§ **Exercise objective**:
Everything in the records below from the line containing "Given: Click the" through the line containing "Task: Click the Google Fit heart logo" is to be reproduced exactly, those two lines included; no picture is to be copied.

§ **Dataset records**:
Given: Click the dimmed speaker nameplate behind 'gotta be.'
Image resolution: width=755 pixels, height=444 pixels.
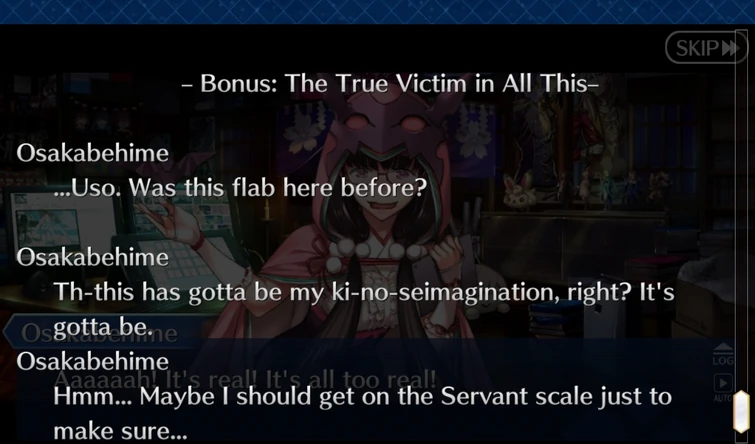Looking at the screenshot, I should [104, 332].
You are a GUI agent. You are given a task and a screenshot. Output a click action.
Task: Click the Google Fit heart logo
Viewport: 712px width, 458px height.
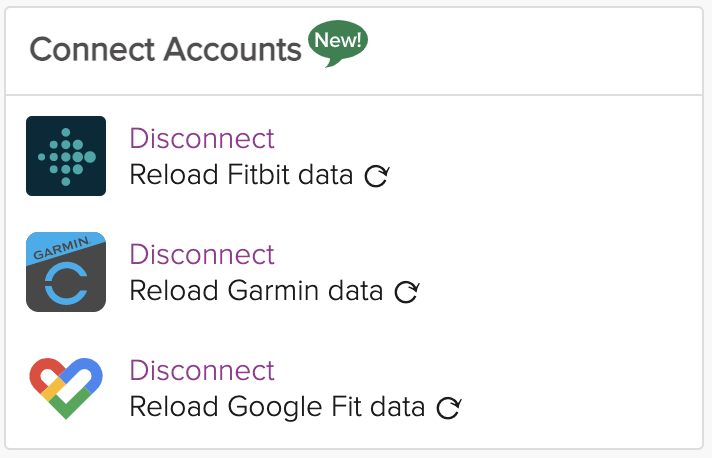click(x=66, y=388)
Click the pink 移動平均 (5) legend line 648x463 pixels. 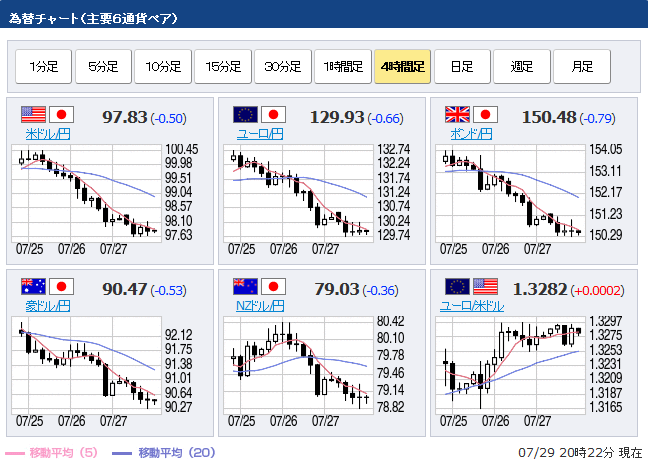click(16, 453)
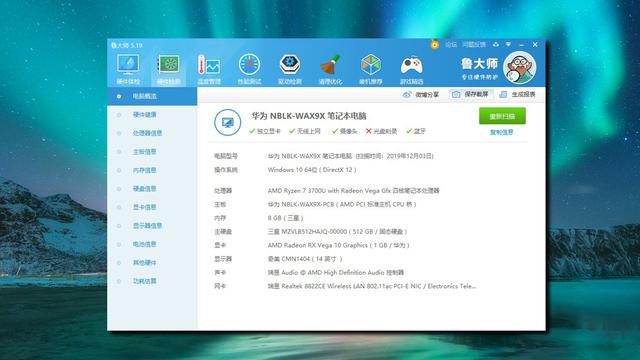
...
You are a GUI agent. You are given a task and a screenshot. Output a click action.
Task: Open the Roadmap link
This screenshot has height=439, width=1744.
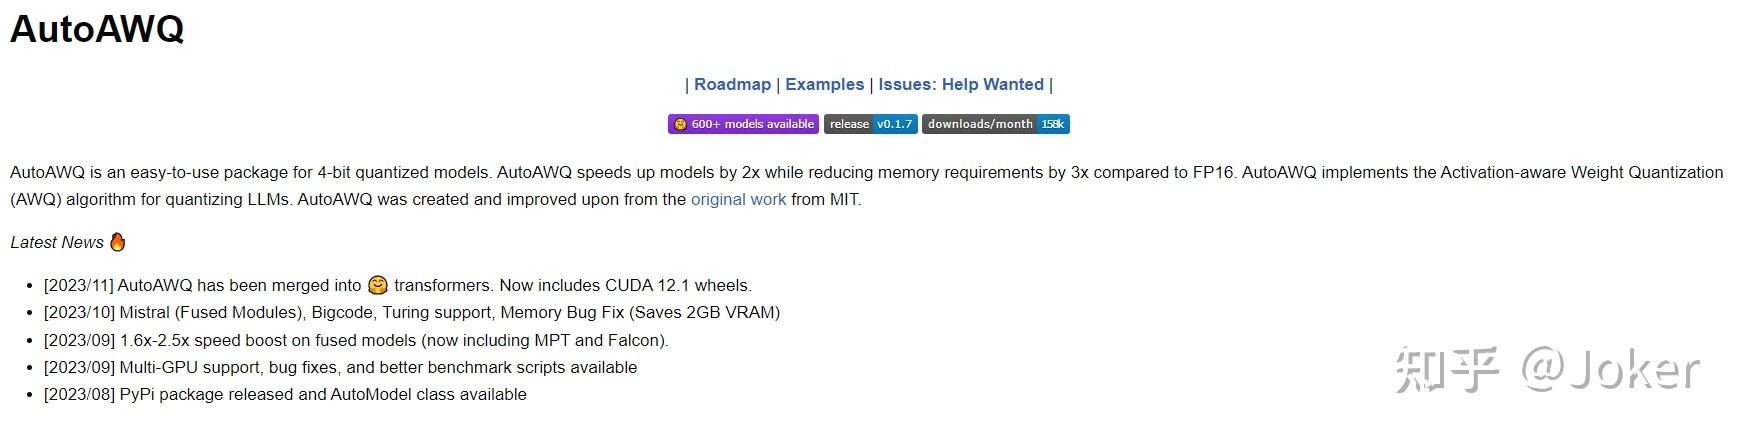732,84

§ **Solution for this exercise**:
Given: Click the dimmed speaker nameplate behind 'gotta be.'
Image resolution: width=755 pixels, height=444 pixels.
Looking at the screenshot, I should [104, 332].
You are a GUI agent. You are given a task and a screenshot. Output a click action.
Task: Click the Google Fit heart logo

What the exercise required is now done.